Ein gewichtiges Argument spricht dagegen: Liebe kommt nicht per Sturzgeburt zur Welt, sondern muss langsam wachsen, ganz langsam. Im Miteinander, durch gelebtes Leben, gemeinsamen Alltag. Natürlich stimmt das grundsätzlich.
Doch erstens kommt der Begriff »langsam« im Wortschatz verliebter Paare nicht vor. Und zweitens bestätigen viele glückliche »auf den ersten Blick«-Paare, dass gerade diese wunderschöne, sekundenschnell entstandene Mischung aus gemeinsamem Wohlfühlen, sexueller Anziehung und Neugier die Basis für eine echte, ewige Liebe war. Diese Liebe muss also bereits zu Beginn im Ansatz vorhanden gewesen sein!

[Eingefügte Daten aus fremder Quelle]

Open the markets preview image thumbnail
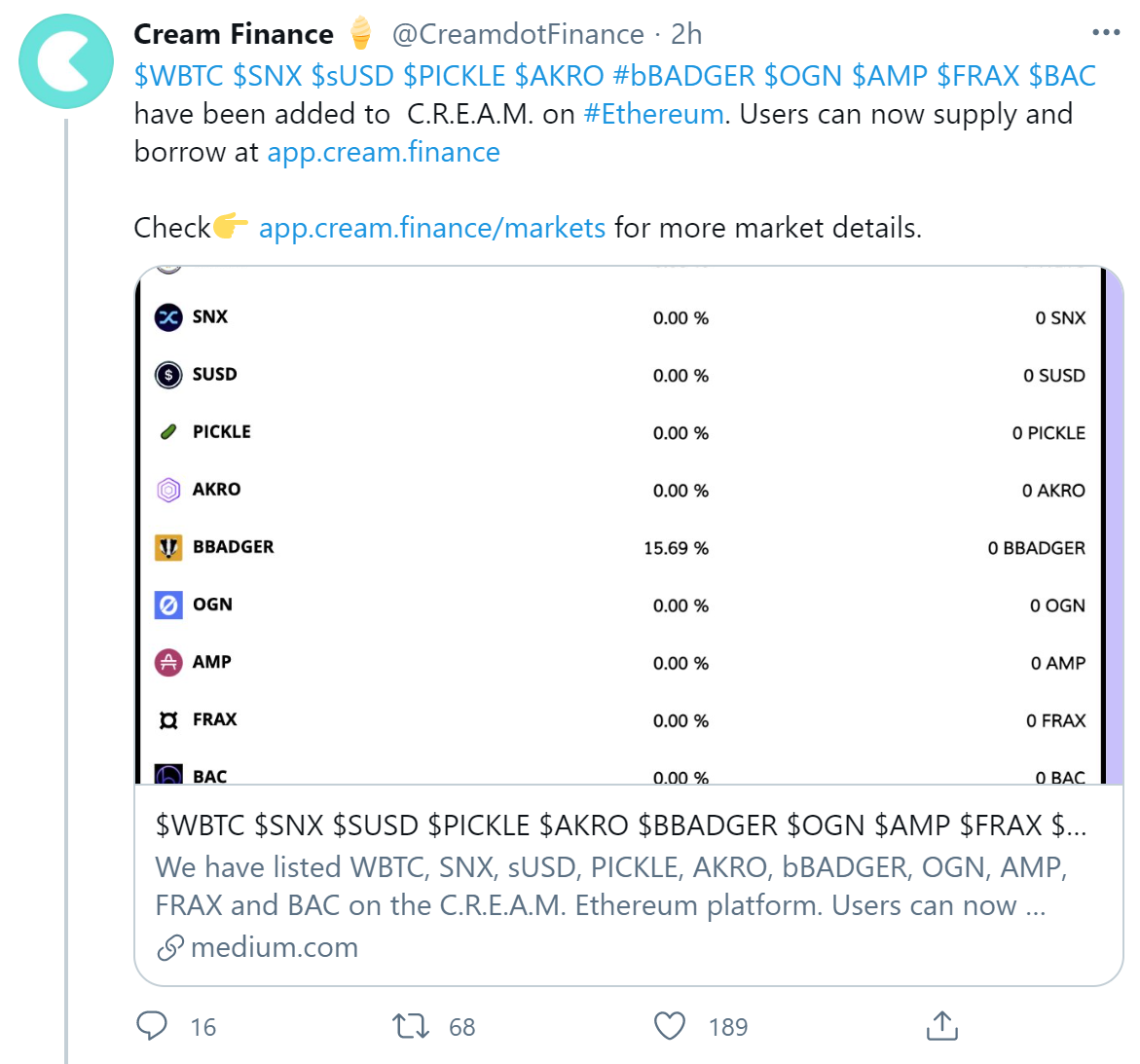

Alles Unsinn, sagt die Wissenschaft
Forscher verschiedener Disziplinen scheinen wild entschlossen, diesen Zauber bis ins Detail zu analysieren und gegenzubeweisen. So auch in einer neuen Studie des Labors für Gesichtsstudien an der University of Aberdeen, deren Ergebnisse jetzt in der englischen Zeitung »The Guardian« veröffentlicht wurden. Laut dieser Studie ist eine spontane, heftige Zuneigung zu einem anderen Menschen gar kein echtes Gefühl, sondern lediglich ein narzisstischer Spiegel der eigenen Sehnsüchte und Präferenzen. Eine Egokiste, bei der es um Sex und Bestätigung geht. Autsch. Also nichts mit magischer Übereinstimmung?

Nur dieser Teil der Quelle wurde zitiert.